On the very surface of the narrative we see how much the people were influenced by the desire to be “like all the nations.” This does not indicate a very exalted tone of feeling. To be like all the nations was surely in itself a poor and childish thing, unless the nations were in this respect in a better condition than Israel. Yet how common and almost irresistible is this feeling!

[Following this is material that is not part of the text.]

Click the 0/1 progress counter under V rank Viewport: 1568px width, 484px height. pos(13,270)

Singularity is certainly not to be affected for singularity’s sake; but neither are we to conform to fashion simply because it is fashion. How cruel and horrible often are its behests! The Chinese girl has to submit to her feet being bandaged and confined till walking becomes a living torture, and even the hours of what should be rest and sleep, are often broken by bitter pain. The women of Lake Nyassa insert a piece of stone in their upper lip, enlarging it from time to time till speaking and eating become most awkward and painful operations, and the very lip sometimes is torn away. Our fathers had terrible experience of the tyranny of the drinking customs of their day; and spite of the greater freedom and the greater temperance of our time, there is no little tyranny still in the drinking laws of many a class among us. All this is just the outcome of the spirit that made the Hebrews so desire a king – the shrinking of men’s hearts from being unlike others, the desire to be like the world. What men dread in such cases is not wrong-doing, not sin, not offending God; but incurring the reproof of men, being laughed at, boycotted by their fellows. But is not this a very unworthy course? Can any man truly respect himself who says, “I do this not because I think it right, not even because I deem it for my interest, but simply because it is done by the generality of people?” Can any man justify himself before God, if the honest utterance of his heart must be, “I take this course, not because I deem it well-pleasing in Thy sight, but because if I did otherwise, men would laugh at me and despise me?” The very statement of the case in explicit terms condemns it. Not less is it condemned by the noble conduct of those to whom grace has been given to withstand the voice of the multitude and stand up faithfully for truth and duty. Was there ever a nobler attitude than that of Caleb, when he withstood the clamour of the other spies, and followed the Lord fully? or that of Shadrach, Meshach, and Abednego, when alone among myriads, they refused to bow down to the image of gold? or that of Luther when, alone against the world, he held unflinchingly by his convictions of truth?
Let the young especially ponder these things. To them it often seems a terrible thing to resist the general voice, and hold by conscience and duty. To confess Christ among a school of despisers, is often like martyrdom. But think! What is it to deny Christ? Can that bring any peace or satisfaction to those who know His worth? Must it not bring misery and self-contempt? If the duty of confessing Him be difficult, seek strength for the duty. Pray for the strength which is made perfect in your weakness. Cast your thoughts onward to the day of Christ’s second coming, when the opinion and practice of the world shall all be reduced to their essential worthlessness, and the promises to the faithful, firm as the everlasting hills, shall be gloriously fulfilled. For in that day, Hannah’s song shall have a new fulfillment: ”He raiseth up the poor out of the dust, and lifteth up the beggar out of the dunghill, to set them among princes, and make them inherit the throne of glory.”